According to the criminal complaint, Viana told Gorokhovsky that morning to take the I-101 Freeway, get off at Westlake Boulevard past a golf course, where they targeted the first bank they saw. Viana entered the west doors of First California Bank in Westlake Village, but ignored the assistant branch manager, who asked if he needed assistance, and walked straight to a teller window. The branch manager, suspicious of how quiet Viana was at the window, asked another teller to approach him and ask if he needed assistance.
Thereafter, Viana left the bank with the money in both hands through the same west doors from which he entered and turned south toward Agoura Road. The assistant branch manager immediately shut the doors and put out a crime broadcast to police. After crossing the street, Viana got into a white Volkswagen Jetta with Gorokhovsky in the driver's seat, and they both sped away. He stole $5,850 during the robbery, which took about 30 seconds.
While driving on the I-101 Freeway, police started chasing the getaway vehicle. Viana instructed Gorokhovsky to keep driving while the former jumped in the back seat and gave the money to the latter, who instead decided to stop and give up. During their arrest, police found $700 in Gorokhovsky's front left pants pocket.

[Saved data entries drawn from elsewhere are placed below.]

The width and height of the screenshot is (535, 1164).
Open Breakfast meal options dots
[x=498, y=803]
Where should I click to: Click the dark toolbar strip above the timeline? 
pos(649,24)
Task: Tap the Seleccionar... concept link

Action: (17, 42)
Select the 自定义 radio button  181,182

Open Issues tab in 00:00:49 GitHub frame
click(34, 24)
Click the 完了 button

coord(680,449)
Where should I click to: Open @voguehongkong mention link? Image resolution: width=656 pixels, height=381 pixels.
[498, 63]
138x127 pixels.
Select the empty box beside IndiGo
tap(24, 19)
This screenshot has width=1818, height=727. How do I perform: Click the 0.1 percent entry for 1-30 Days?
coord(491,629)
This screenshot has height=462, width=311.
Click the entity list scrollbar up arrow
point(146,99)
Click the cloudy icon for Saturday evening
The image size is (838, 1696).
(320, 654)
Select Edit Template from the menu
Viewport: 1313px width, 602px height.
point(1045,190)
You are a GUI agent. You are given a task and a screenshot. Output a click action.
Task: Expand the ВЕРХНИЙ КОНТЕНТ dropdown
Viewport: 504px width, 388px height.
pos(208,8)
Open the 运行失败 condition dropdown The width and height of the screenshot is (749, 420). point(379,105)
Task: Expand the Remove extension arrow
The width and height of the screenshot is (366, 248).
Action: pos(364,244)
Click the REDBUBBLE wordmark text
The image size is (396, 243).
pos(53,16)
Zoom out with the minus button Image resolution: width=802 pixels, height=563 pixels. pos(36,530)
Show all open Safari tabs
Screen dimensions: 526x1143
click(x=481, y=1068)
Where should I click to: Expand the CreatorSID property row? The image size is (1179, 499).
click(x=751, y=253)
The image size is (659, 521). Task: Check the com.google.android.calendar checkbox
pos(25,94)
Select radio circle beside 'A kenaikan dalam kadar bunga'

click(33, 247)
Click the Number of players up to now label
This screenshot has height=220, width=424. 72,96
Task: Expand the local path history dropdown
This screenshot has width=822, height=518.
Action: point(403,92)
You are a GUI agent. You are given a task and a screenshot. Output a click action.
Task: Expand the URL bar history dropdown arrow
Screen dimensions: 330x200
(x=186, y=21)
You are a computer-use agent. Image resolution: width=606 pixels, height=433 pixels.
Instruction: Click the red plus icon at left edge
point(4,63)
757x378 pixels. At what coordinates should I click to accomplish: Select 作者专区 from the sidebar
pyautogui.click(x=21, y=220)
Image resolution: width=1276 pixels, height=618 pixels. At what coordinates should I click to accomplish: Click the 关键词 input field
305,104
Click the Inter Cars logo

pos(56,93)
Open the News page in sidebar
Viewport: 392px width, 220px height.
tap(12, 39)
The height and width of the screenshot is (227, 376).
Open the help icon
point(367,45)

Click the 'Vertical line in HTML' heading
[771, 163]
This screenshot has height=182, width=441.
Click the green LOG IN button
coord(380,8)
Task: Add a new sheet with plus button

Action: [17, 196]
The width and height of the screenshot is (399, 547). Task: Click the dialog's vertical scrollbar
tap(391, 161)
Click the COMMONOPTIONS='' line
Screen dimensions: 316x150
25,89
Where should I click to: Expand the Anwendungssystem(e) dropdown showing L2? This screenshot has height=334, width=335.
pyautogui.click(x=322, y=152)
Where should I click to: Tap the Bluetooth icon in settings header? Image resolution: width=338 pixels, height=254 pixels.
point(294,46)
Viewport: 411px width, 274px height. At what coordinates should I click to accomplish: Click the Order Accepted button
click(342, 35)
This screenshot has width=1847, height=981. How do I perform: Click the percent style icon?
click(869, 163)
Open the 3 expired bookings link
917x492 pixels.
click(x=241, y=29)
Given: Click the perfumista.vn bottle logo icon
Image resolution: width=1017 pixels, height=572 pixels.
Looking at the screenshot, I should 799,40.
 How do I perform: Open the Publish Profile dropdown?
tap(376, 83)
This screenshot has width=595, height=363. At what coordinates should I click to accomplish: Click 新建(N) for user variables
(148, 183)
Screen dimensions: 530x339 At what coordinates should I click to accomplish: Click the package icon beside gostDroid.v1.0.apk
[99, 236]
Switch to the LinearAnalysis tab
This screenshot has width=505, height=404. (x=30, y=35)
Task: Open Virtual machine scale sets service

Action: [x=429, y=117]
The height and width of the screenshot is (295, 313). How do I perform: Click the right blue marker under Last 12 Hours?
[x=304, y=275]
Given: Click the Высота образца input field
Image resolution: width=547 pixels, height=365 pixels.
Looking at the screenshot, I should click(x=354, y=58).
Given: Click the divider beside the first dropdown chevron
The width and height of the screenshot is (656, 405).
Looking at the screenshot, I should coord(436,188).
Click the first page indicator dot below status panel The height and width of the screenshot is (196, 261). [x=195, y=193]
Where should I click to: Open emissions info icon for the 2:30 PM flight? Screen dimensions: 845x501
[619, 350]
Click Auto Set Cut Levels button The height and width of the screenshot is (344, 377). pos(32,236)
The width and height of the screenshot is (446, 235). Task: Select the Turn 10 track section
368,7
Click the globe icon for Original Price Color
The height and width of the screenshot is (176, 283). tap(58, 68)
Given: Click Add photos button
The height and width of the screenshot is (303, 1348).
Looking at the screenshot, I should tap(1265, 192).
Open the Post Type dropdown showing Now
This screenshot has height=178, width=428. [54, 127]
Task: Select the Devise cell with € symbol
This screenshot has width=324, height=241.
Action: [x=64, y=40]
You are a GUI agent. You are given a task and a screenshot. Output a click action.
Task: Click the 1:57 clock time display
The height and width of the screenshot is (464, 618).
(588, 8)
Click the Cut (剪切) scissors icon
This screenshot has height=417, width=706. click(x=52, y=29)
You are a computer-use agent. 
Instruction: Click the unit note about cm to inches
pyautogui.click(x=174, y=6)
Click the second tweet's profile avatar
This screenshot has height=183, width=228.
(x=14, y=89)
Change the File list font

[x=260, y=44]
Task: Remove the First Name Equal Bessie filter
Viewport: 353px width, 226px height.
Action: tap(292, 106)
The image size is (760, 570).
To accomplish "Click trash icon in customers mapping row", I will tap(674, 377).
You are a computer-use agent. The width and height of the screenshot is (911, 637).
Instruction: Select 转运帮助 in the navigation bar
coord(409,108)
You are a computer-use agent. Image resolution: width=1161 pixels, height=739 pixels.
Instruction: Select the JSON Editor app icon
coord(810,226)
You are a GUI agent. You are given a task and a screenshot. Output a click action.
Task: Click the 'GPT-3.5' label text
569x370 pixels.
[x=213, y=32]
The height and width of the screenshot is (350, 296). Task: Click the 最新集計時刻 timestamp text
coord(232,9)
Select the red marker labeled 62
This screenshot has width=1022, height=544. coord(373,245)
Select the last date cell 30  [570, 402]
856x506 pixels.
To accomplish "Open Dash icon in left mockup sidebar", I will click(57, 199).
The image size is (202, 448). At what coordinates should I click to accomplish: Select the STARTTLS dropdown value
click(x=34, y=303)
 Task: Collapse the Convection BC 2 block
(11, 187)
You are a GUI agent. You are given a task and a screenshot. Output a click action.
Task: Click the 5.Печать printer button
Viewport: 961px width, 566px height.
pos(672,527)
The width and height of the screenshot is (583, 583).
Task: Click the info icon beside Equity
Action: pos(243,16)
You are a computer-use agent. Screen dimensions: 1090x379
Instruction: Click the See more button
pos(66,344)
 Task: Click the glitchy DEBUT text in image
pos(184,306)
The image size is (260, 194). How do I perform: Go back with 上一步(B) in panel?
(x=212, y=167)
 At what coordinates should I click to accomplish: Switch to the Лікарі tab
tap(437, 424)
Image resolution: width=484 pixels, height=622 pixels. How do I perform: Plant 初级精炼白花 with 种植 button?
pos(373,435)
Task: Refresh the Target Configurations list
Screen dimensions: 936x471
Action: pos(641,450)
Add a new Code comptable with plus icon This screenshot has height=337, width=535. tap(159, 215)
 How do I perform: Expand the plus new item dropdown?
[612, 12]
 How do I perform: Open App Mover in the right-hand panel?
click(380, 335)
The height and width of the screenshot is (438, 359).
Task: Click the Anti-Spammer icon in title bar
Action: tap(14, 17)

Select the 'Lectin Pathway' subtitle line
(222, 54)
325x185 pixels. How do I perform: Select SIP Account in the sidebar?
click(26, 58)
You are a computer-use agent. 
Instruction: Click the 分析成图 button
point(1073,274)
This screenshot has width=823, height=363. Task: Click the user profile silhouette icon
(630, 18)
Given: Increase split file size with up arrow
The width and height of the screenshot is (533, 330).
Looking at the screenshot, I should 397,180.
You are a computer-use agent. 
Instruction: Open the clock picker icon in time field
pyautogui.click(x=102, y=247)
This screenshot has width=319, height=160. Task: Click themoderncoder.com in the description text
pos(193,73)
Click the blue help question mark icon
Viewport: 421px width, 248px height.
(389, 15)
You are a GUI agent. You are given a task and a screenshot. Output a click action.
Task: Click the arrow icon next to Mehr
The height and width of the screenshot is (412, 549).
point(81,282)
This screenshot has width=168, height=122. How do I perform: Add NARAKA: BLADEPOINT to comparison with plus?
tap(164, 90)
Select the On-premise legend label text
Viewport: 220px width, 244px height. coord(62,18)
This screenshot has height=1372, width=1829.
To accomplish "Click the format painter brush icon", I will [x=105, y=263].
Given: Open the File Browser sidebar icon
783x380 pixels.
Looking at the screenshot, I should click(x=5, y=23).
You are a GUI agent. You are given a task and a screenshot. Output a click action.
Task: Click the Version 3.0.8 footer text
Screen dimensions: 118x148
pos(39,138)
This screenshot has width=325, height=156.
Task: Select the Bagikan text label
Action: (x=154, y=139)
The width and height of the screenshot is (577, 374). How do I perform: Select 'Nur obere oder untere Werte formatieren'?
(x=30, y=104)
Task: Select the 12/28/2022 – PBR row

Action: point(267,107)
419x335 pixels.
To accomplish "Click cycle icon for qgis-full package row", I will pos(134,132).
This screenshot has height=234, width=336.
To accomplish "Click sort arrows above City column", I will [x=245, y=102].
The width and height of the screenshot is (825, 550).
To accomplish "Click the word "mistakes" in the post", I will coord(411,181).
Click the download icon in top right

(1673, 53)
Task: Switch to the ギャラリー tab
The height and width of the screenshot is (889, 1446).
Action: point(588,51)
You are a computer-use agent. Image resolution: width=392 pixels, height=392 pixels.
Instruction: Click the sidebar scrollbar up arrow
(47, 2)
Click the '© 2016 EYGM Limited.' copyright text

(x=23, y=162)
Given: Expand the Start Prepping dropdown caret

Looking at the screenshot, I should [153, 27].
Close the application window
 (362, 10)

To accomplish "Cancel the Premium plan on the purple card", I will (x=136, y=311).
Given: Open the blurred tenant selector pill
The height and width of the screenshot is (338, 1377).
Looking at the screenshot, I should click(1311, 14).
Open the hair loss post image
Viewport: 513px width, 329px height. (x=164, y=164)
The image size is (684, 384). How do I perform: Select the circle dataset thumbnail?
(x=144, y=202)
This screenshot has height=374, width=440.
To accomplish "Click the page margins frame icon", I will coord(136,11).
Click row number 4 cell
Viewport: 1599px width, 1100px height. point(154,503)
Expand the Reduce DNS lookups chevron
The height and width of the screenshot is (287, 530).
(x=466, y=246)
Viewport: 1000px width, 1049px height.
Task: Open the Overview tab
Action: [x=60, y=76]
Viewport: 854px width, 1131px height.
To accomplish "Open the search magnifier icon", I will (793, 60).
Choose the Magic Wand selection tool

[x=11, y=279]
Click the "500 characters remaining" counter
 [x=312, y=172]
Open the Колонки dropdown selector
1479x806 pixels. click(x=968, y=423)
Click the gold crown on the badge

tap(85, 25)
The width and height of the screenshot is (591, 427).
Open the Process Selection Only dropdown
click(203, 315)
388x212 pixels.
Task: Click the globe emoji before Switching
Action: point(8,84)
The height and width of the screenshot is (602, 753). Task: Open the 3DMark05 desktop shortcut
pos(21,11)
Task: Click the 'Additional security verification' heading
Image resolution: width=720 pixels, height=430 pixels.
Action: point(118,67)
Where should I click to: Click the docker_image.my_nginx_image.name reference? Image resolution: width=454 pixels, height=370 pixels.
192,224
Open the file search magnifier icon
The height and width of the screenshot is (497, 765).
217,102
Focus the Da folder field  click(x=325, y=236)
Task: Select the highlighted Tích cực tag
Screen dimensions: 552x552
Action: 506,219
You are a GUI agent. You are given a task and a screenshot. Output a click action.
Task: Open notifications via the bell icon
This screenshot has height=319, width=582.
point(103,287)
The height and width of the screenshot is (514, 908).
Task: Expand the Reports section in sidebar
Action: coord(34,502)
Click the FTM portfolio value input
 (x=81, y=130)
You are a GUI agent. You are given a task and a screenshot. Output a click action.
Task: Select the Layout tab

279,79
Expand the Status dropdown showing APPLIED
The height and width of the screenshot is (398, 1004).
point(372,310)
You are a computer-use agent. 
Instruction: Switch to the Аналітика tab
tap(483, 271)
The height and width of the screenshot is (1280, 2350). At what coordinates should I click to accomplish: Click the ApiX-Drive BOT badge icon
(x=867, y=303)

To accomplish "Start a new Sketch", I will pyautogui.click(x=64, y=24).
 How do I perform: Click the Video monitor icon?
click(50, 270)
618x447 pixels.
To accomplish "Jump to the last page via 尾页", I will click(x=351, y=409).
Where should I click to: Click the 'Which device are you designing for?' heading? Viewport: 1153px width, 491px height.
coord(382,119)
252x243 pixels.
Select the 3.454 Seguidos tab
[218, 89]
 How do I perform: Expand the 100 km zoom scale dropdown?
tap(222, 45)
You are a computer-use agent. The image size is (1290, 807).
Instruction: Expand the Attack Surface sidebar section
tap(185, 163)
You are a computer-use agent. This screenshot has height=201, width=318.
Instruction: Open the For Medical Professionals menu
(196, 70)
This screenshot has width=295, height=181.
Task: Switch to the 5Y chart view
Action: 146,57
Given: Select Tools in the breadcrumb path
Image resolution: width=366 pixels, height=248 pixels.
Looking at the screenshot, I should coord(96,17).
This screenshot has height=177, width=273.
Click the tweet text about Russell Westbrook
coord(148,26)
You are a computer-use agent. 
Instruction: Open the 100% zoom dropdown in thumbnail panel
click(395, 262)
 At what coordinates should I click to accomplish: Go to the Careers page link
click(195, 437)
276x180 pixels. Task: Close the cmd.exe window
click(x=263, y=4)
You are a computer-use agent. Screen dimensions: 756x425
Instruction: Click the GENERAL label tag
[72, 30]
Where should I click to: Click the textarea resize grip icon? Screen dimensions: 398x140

The suspected getaway driver has since said he accepts responsibility for his actions and feels very bad for having committed them.
Viana was arrested on August 19 at 1:30 p.m. and booked at 2:05 p.m. at the aforementioned police station on bank robbery suspicion, booking details indicate.
Gorokhovsky was previously arrested on June 18 at 4:20 p.m. by the LAPD West Valley Division and later booked at 5:55 p.m. at the Van Nuys Jail on an unspecified misdemeanor, booking details indicate. He was released on July 19 on $6,660 bail, one month before he was arrested along with Viana.
"They are being held at the
Metropolitan Detention Center in downtown Los Angeles," Eimiller said.
He later told FBI he did not know Viana was going to rob the bank, but he also said that this was a topic of at least two prior conversations between the two. One conversation was casual weeks after Viana had sold drugs to Gorokhovsky. Robbing banks was a quick and easy process, Viana told Gorokhovsky during this chat. And the other conversation, which took place during the morning of the West Lake Village bank job, involved Viana telling Gorokhovsky that they were going to drive to a bank to rob it.
In addition to providing the aforementioned details of the robbery, Gorokhovsky said he was able to remember driving Viana to four or five other bank heists in Tarzana, Pasadena, La Verne and Chino Hills. But Gorokhovsky said that his use of drugs, which includes methamphetamines, makes it difficult for him to remember the details.
Other banks Viana is suspected of robbing are located in the cities of Burbank, Glendale, Los Angeles and Brentwood. After the first three robberies in Burbank, Glendale and Pasadena, authorities dubbed the man responsible the "Tri-Cities Bandit."
The Brentwood robbery occurred at the Grandpoint bank located at 11661 San Vicente Blvd. on August 12. Crime report data indicates that the bank robbery occurred on that date at 4:45 p.m. Black believes that the man who she has seen in surveillance video photo stills from the bank and others positively matches Viana's description. And the assistant branch manager and two tellers from the First California Bank in Westlake Village have also identified Viana in live and photo line-ups.
Police earlier released details indicating that Viana was seen by witnesses leaving U.S. Bank located at 1900 E. Foothill Blvd. in La Verne on August 17 and getting into a white, later model four-door Volkswagen Passat-style vehicle driven by another man. Though witnesses could not physically describe this second man.